In the scheme above, a muscle biopsy is done on a healthy donor. The satellite cells present in this
muscle biopsy are isolated and expanded as myoblasts 20 million folds in culture. These normal
myoblasts are then injected in the muscle of a Duchenne patient. These myoblasts fused with the muscle
fibers of the patients and thus introduce in these muscle fibers their nuclei containing the normal
dystrophin gene. This led to the expression of dystrophin by these fibers.
Since these early clinical trials my research groups has done many myoblast transplantation
experiments not only in mdx mice but also in monkeys, which is a larger animal model more similar
to humans. We have transplanted myoblasts obtained from a biopsy of his father in the muscles of a
26 years old DMD patient. After 18 months of immunosuppression with tacrolimus to prevent the
immune rejection of the father cells, we observed the expression of dystrophin in up to 34% of the
fibers in a muscle transplanted with the myoblasts.
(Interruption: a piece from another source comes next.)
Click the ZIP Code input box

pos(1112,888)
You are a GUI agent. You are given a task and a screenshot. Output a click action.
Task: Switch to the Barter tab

We have also conducted a new phase I clinical trial on 9 DMD patients that ended in 2005. In
that clinical trial the patients were transplanted with myoblasts obtained from their father or their
mother. The myoblasts were transplanted in only one centimeter cube of muscle. The patients were
immunosuppressed with tacrolimus. The muscle site injected with myoblasts was biopsied 1 month
later. In each of the 9 patients we detected the presence of the normal dystrophin gene and the
presence of dystrophin positive fibers in up to 26% of the fibers. The results of that clinical trial were
thus rather encouraging.
The figure above illustrates the expression of dystrophin in 26% of the muscle fibers in a
Duchenne Muscular Dystrophy patient one month after the transplantation of myoblasts obtained from
a healthy donor.
Since 2005, we have been delayed form doing a Phase II clinical trial of myoblast
transplantation to DMD patients. One of the main constrain is that the ethic committee of my hospital
requested that the DMD patients should be more than 18 years old. The regulatory authority for
clinical trial in Canada (Health Canada) also requested that the patients should not be on a respirator,
should not be positive for the cytomegalovirus and should be within 1 hour of driving from the
research center. Since the clinical trial aimed to verify whether the transplantation of myoblasts
throughout a forearm muscle could increase the strength of that muscle, the clinical trial also
required that the patients be able to move both wrists. Since that time no patient was able to fulfill all
the requirements. We now have the permission of an ethic committee for a hospital in London
(Ontario, Canada) to include patients, who are above 16 years old. We have also obtained grants from
the Foundation for Cell and Gene Therapies and from the Canadian Institute of Health Research to
conduct this new trial. We hope to be able to start this new trial in March 2014. This trial will include
only patients that will be located within one hour of driving from London.
However, the major limitation of myoblast transplantation is that these cells have to be
transplanted in each muscle since they do not migrate from the injection sites because they are
attracted only by the damaged muscle fibers. To overcome this limitation, other research groups are
also working on the transplantation of other types of cells, which could be injected in the blood of the
patients and migrate in the muscles. Dr. Torrente is working on the transplantation of CD133 cells
and Dr. Cossu has initiated a clinical trial of mesoangioblast transplantation. The readers are invited
to read the summaries provided by these investigators on the web site of the International
Consortium of Gene Therapy.
Cell therapies for DMD have the advantage that this is the only type of treatment, which
could eventually increase the capacity of the muscles of the DMD patients to repair themselves.